During the 2016 Summer Olympics in Rio, it's been fun to watch Kristin Armstrong hug her son or fawn over Michael Phelps's son, Boomer. But the human-interest stories covered during the worldwide event can also be problematic. Fox Sports caused controversy with its debate about Olympian makeup, while other commentators gave credit to the husbands of female Olympians who won medals. And perhaps most egregious, one journalist posed as a gay man to gain insight on the hookup culture in the Olympic village. The article revealed long-standing and troubling attitudes toward gay men that still persist, even in 2016.

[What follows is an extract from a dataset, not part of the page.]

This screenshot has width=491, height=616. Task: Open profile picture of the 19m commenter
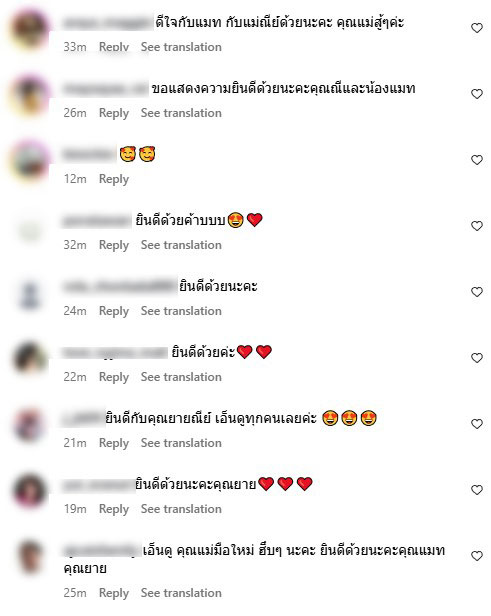(x=30, y=491)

On Thursday, The Daily Beast published a story chronicling one straight, married man's attempts to secure a date in the Olympic village. In the piece, reporter Nico Hines cites having made attempts on multiple dating apps including Bumble and Tinder but quickly shrugs off the others in favor of discussing one in particular: Grindr. If you're not familiar, Grindr is a location-based dating and hookup app for gay men. The original article not only described Hines's deceptive way of securing these so-called "dates" with gay men but also offered enough contextual details to identify most, if not all, of the Olympians who were targeted. These details included general stats about appearance and each Olympian's country of origin. After initial backlash, the story was heavily edited, then eventually taken down. This isn't just an editorial oversight. It's not just offensive to the LGBTQ community, and it's not just problematic, either. It's actually incredibly dangerous.
According to The Washington Post, homosexual activities are illegal in 75 countries. In 10 of those countries, homosexual behavior is punishable by death. At a global event such as the Olympics, encountering a closeted athlete is likely inevitable. As consenting adults, Olympians should feel free and safe to seek sexual encounters. The act of downloading Grindr as a straight, married man is inherently dishonest, as the app was designed for gay men who wish to connect to other gay men. But taking it a step further and potentially outing closeted athletes — individuals who could potentially be put to death for their identity — is more than just dishonest. It's reckless.
The Troubling Effects of Outing Someone
It's like pushing someone into a pool, or pulling a rug out from under them.
Regardless of whether or not it poses a dangerous threat to a person's life, there's never a good reason to push an individual out of the closet. Former *NSYNC member Lance Bass nailed it when he appeared on Bethenny Frankel's talk show back in 2013. When asked about outing closeted gay celebrities in Hollywood, he said, "I know tons of celebrities that are in the closet right now. But it's up to them to decide if they want to come out or not. And I will support any decision they make." Coming out is a deeply personal, difficult decision that must never be taken lightly. It's singularly up to the person in question to determine when the timing is right. For someone who's not openly gay, Grindr can be a somewhat safe place. It allows them to be as authentic as they want, to meet their needs without the sometimes grave consequences. When a straight, married man infiltrates that community, though, it shatters.
Outing someone can be traumatic. It's like pushing someone into a pool, or pulling a rug out from under them. There's an undeniable devastation when you feel like you've lost control of your own story and personal narrative.
Slut Shaming the Gay Community With Tired Stereotypes
In addition to its disregard for the privacy and safety of Olympians, the article also subscribes to the narrative that gay men are too promiscuous. There seems to be a heavy emphasis on the fact that one gay man wanted "a sex foto" and that our straight, married narrator had a picture "just of [his] face," as though to suggest any other kind of photo might be unsavory or immodest.
For what it's worth, The Daily Beast replaced the post with an apology, which essentially boiled down to: "We were wrong. We're sorry." What I find most troubling is that the results were presented as such a monumental discovery in the first place. That Grindr became more of a game than a means of connecting to like-minded people. It was never about the subtleties of sex and dating in the Olympic village, it was about hunting and demoralizing homosexual men. It was about securing three dates in one hour, as though it were some kind of trophy. And now, the lives of a handful of brave Olympians could be in danger. Now, a sex-positive community must find itself plagued with betrayal and distrust. Those are the kinds of things you can't take back.